Extracted text:
This paper, and the accompanying slides, were presented at fOSSa 2013 in Lille, during November 2013. The paper was delivered as part of the Eco-nomy domain, which explored the future of Open Source development and innovation.
Firstly, we would like to thank the organisers of fOSSa for their kind invitation to speak at this year’s conference. We hope it will be the beginning of an interesting and productive dialogue with both the practice of Open Source development and its practitioners. As a response to our title, I’m going to talk about communities, social assemblages and co-created value, but before I do that I would like to speak a little about who we are and what we do.
Create Innovation is a small research unit, based in the UK, that supports organisations and communities in identifying and developing the social and cultural practices that enable the creation of innovative products, services and processes. Our research programmes, workshops and seminars utilise methods from the Arts, Humanities and Social Sciences to provide our clients with the necessary tools and strategies to explore diverse social and material environments in the process of developing innovative practices.
Our research is primarily interested in people and things, that is, how people organise things and how things organise people. Unfortunately, we are not currently involved in any open source projects but our admiration for both the philosophical principles and the practitioners of open source development will hopefully be apparent during our presentation. The reason I’m telling you this is to qualify that my presentation will mainly consist of content that includes history, philosophy, economics and perhaps a little bit of science. But hopefully it will provide you with, at least, some interesting cues or references that can be further explored within the conference here today.
In the last 10 years or so, it has become very evident that, in terms of production, communities are becoming more significant than organisations. And during this time, it has become even more evident that the most diverse range of communities at the forefront of this historical transformation are the ones we tend to call open source. Through the nature of their diversity and as a consequence of their radical modes of production and distribution, open source communities are rightly considered to be inherently innovative. However, the question we hope to explore this afternoon, is what other elements contribute to their innovative identity? What social and material practices provide open source communities with their point of difference?

Stated task:
Please answer these questions from the conference paper:
(a) In which city and month was it presented?
(b) In which country is Create Innovation based?
(c) What communities does it call the most diverse range at the forefront of the shift in production?
The listing is separate material, unrelated to the conference paper.

A run of records:
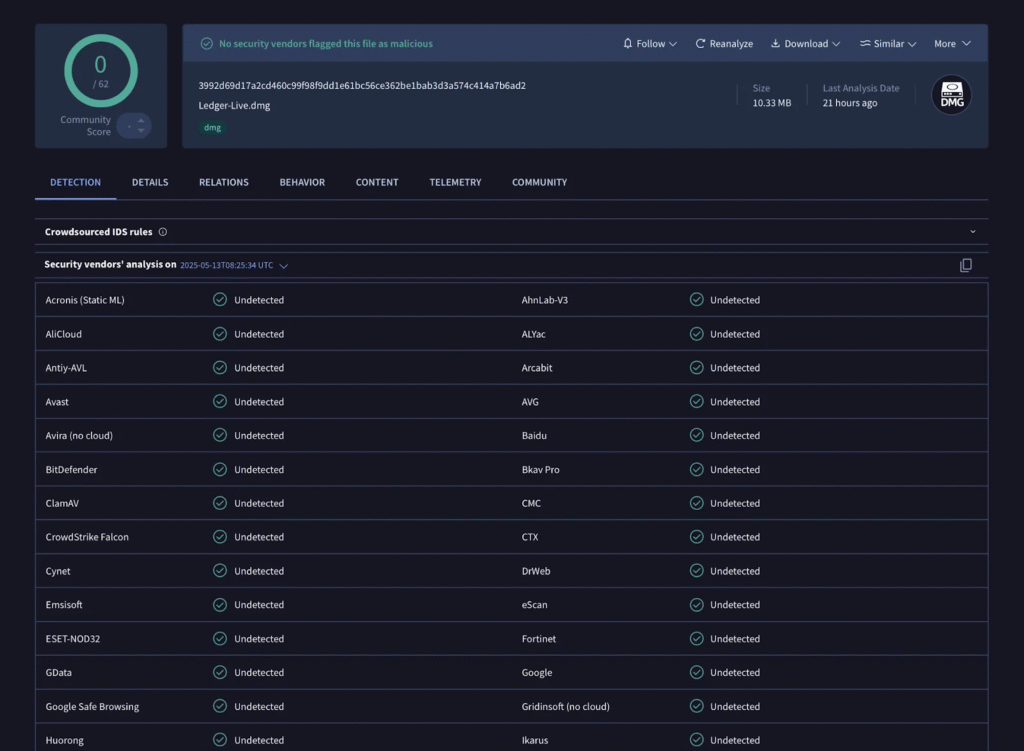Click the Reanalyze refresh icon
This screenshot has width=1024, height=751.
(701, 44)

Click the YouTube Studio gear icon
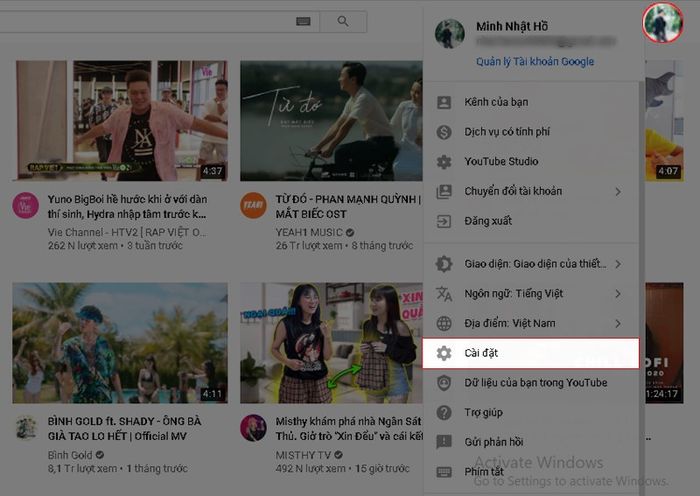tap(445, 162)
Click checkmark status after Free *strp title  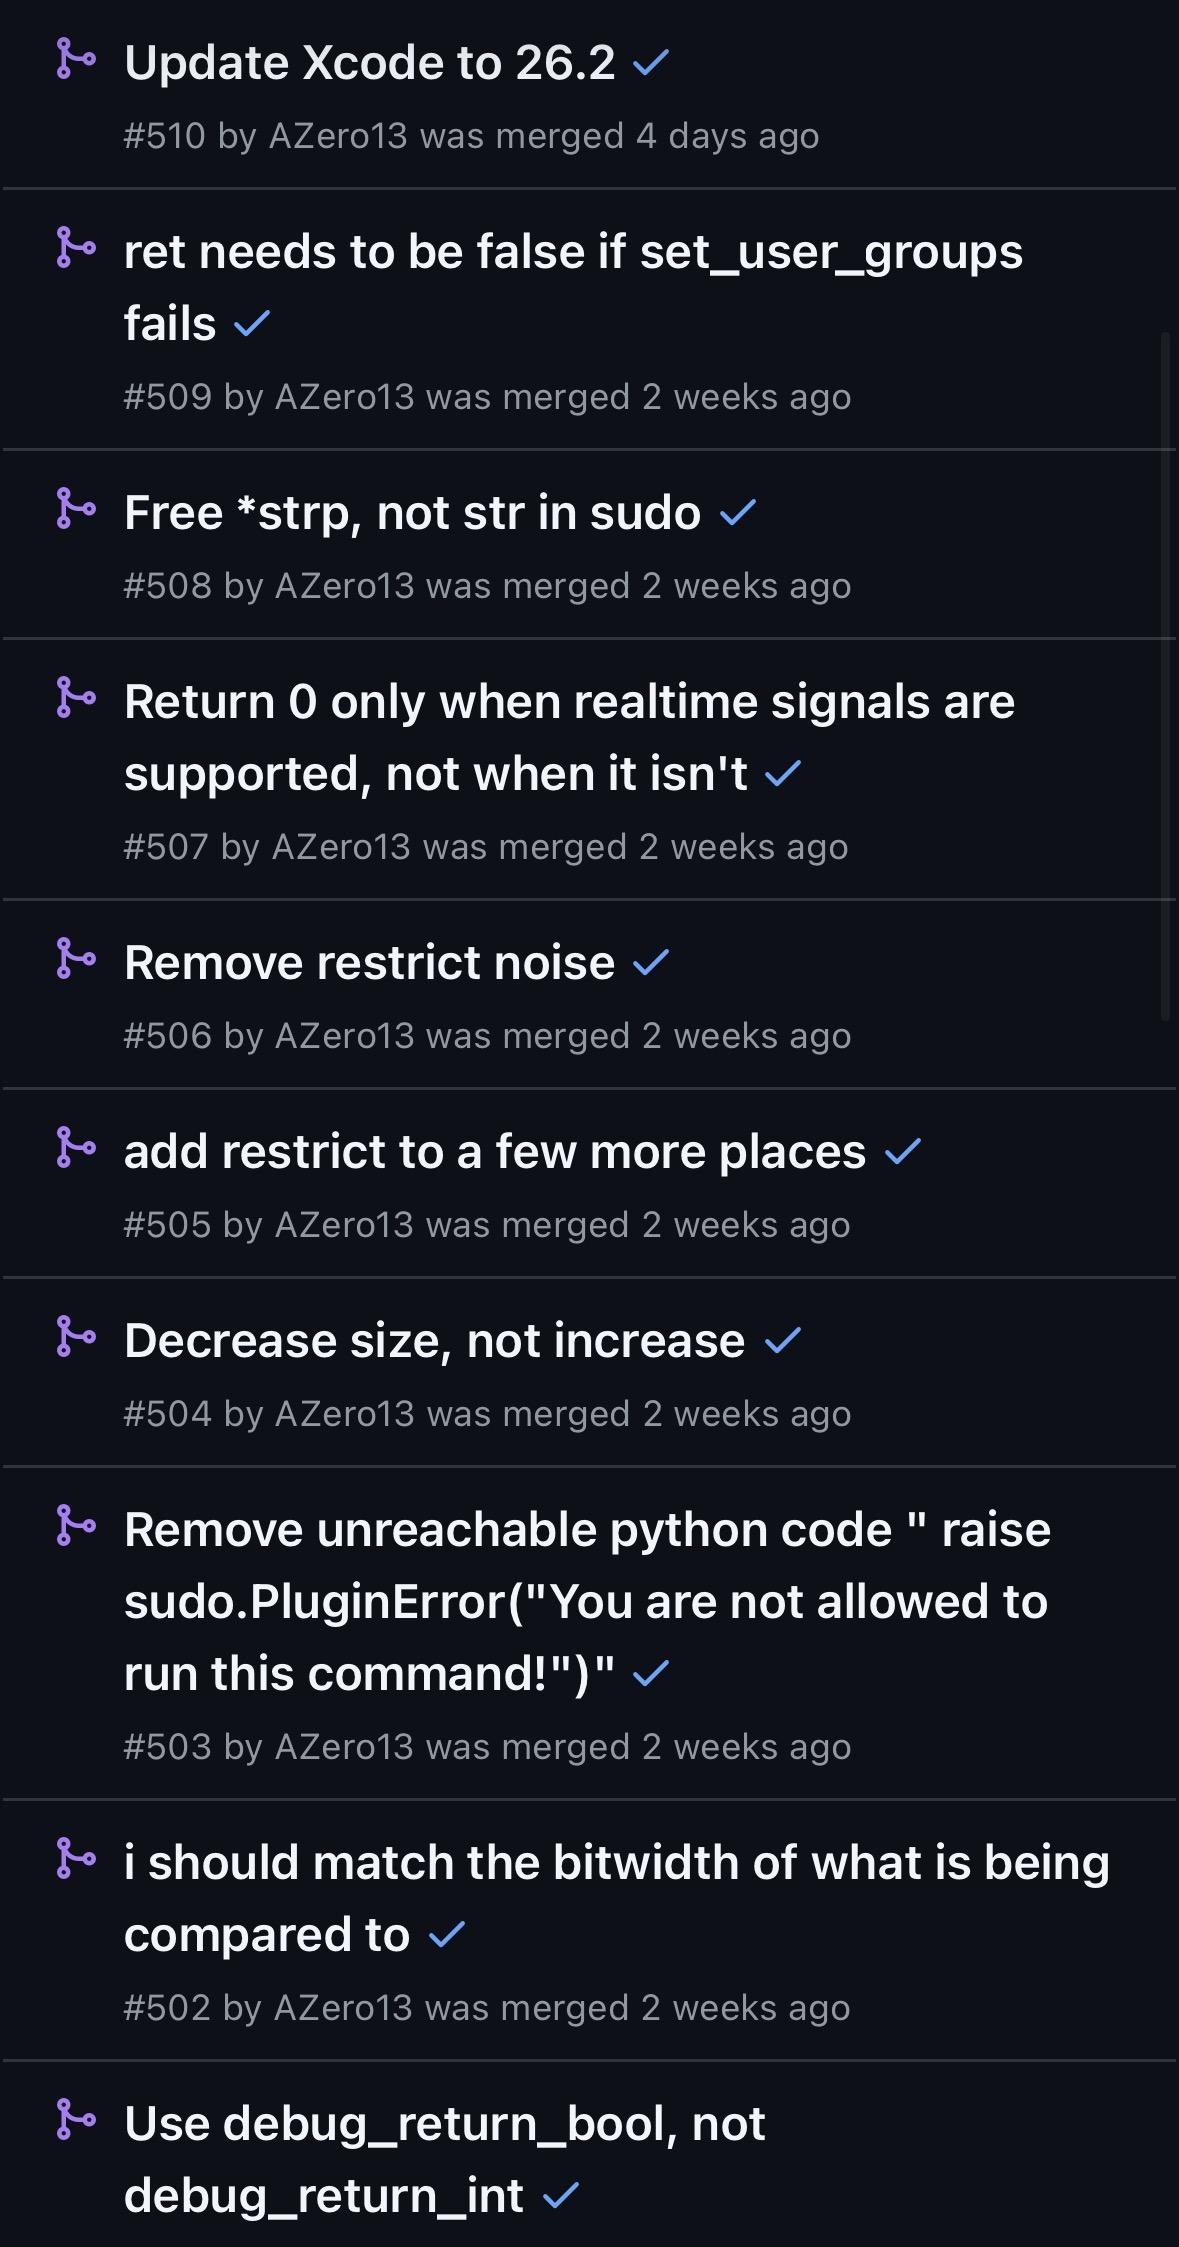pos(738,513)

Written response:
(a) Lille, in November 2013
(b) The UK
(c) Open source communities